* Text shown *

◇ ◇ ◇ ◇ ◇ ◇ ◇

Under normal circumstances, CPA exam pass rates tend to hover in the 45 to 50 percent range for each section. The most difficult part is that once you pass the first exam, you have only 18 months from that point to pass each of the remaining three parts.

If you want to be successful in obtaining your CPA charter, you can’t waltz through the process. You have to buckle down and take it seriously all the way.

Source: CPA Canada

4 CPA Exam Prep Hacks to Boost Your Results

If you’re going to pass each of the four sections within a span of 18 months, you have to push steadily forward. And though a few high-level strategies may help you along, sometimes the simple little hacks deliver the most profound results.

Here are a few you may find useful.

Source: Professional Development & Training

1. Choose the Right CPA Exam Course for You

The first step is arguably the most important. If you want to pass the CPA exam, start by selecting a course that’s going to set you up for the months-long study process. Dozens of online course providers claim to be the best, though, so how do you narrow down the options and home in on the best one for you?

◇ ◇ ◇ ◇ ◇ ◇ ◇

* Recorded information *
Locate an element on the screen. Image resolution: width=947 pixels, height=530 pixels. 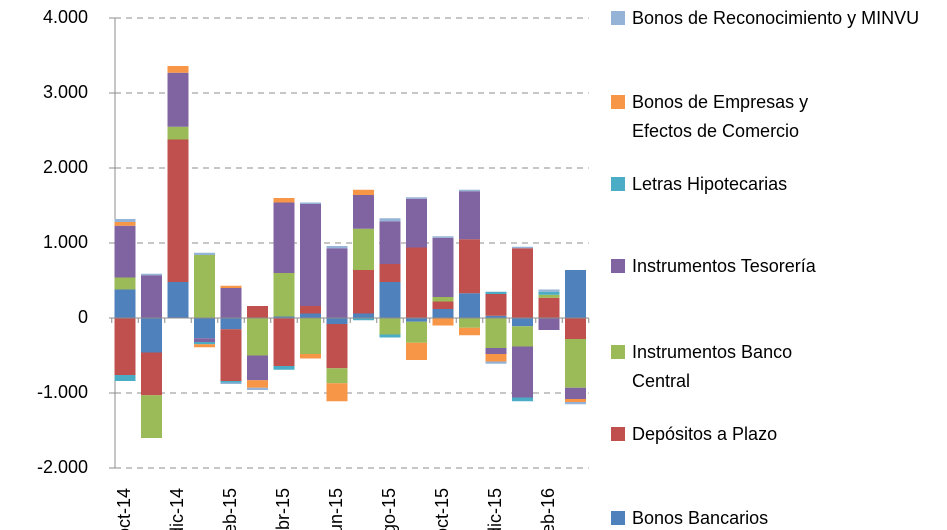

◇ ◇ ◇ ◇ ◇ ◇ ◇

* Work to complete *
Copy word for word the part of the CPA exam text above, starting with "Source: CPA Canada" and going on through "may find useful.".

* Problem solution *
Source: CPA Canada

4 CPA Exam Prep Hacks to Boost Your Results

If you’re going to pass each of the four sections within a span of 18 months, you have to push steadily forward. And though a few high-level strategies may help you along, sometimes the simple little hacks deliver the most profound results.

Here are a few you may find useful.